A few years ago, my fiancé Adam and I were visiting with friends of ours who were also a couple. We were commiserating (as couples tend to do when they get together) on the similarities of the dynamics of our relationships; they seemed to mirror one another. 

We started the rant by laughing at these similarities, which quickly led to stories that would prove the comparisons to be accurate. 

“Oh my God, there was this one time…..” 

The more these past stories were brought up, the more emotionally charged I became. It was evident that there was a lot of unresolved ‘junk’ that I’d been resisting looking at. 

I remember clearly a point at which I frustratedly said “But…WHY do you DO that?” 

My friend (the one of whom I was very much more similar) said to me “Because that’s his love language.” 

“What the hell does that mean?” I responded. 

Straight away we pulled out our iPhones, as we were directed by our friend, to find and take the 5 Love Languages test to determine which Love Languages we each spoke. 

This was a totally new and bizarre concept to me. Love languages? I thought everyone knew exactly how to express and receive love, and up until this point, I assumed it was the same for everyone. I mean we are all human beings…we all bleed red right? “This is crazy talk” I thought. 

The 5 Love Languages are as listed in the number one NY Times bestselling book by Gary Chapman:

  •  Words of Affirmation 

  • Acts of Service 

  • Receiving Gifts 

  • Quality Time 

  • Physical Touch 

Test completed; results in. My Love Languages are a pretty even 3 way tie : Quality Time, Words of Affirmation, and Physical Touch. 

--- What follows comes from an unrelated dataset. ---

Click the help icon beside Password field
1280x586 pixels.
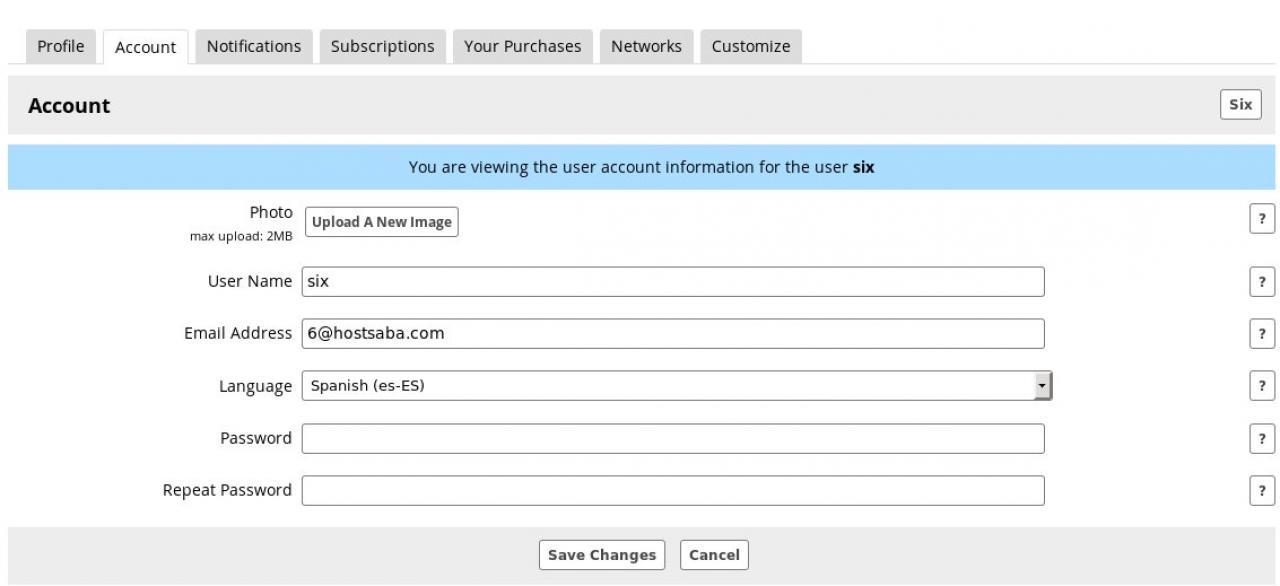pyautogui.click(x=1262, y=438)
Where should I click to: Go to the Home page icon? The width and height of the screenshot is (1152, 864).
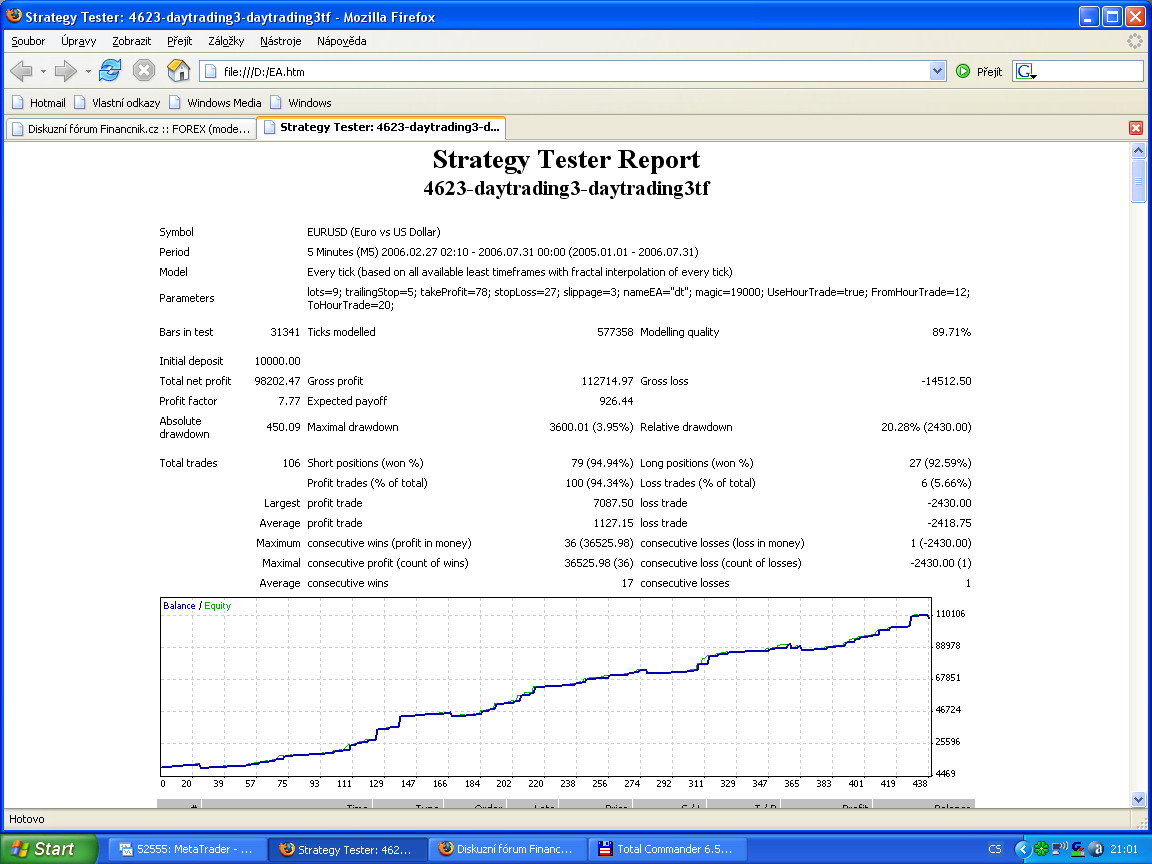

Adam’s Love Languages, a big split between, Receiving Gifts and Acts of Service. 

This made so much sense. 

When Adam would go to the grocers and pick me up a slice of chocolate cake for no reason…that was him saying “I love you.” 

To me..that just meant that he knew I liked chocolate cake. I didn’t equate that with love. 

Grab my butt as you walk by me in the kitchen and tell me how gorgeous I am before you kiss me…that’s love …isn’t it? 

This whole new love language concept made me second guess everything I’d ever been doing to convey my love. Did he not know that every time he walks into the room and I say “Hey handsome!” what I was actually saying was “I love you” through the lens of my Words of Affirmation language?  

I surely didn’t know that when he brought me a slice of cake that he was actually saying “I love you.” 

How many missed “I love you”s have there been all this time? 

We both decided to become intently aware on realizing how many times we were missing, or misinterpreting, each others love languages. It was an arduous task. I would say that it took the better part of a year to two years to really start to UNDERSTAND each others love languages and to fully see or feel each others behaviors as “I love you.” 

 As with learning any new language, it is often easier to UNDERSTAND the language than to speak it. We recently decided that it was time to take it to the next level, we decided it was time to start to not only understand each others love languages, but to try to SPEAK each others love languages. 

We have set a goal of doing three things each week to purposefully speak each other’s love language to one another; putting in the effort to not only understand one another but to proactively behave in ways which speak “I love you” that the other innately understands. 

I’m predicting this is going to be as paramount a challenge as the understanding process, with which we have become slightly proficient.

I would highly recommend Gary Chapman’s book on the 5 Love Languages; it’s a game changer. If you’re not ready to commit to reading the book quite yet, at least go and take the 5 minute online test. It’s a great first step in starting to understand your partner and yourself. 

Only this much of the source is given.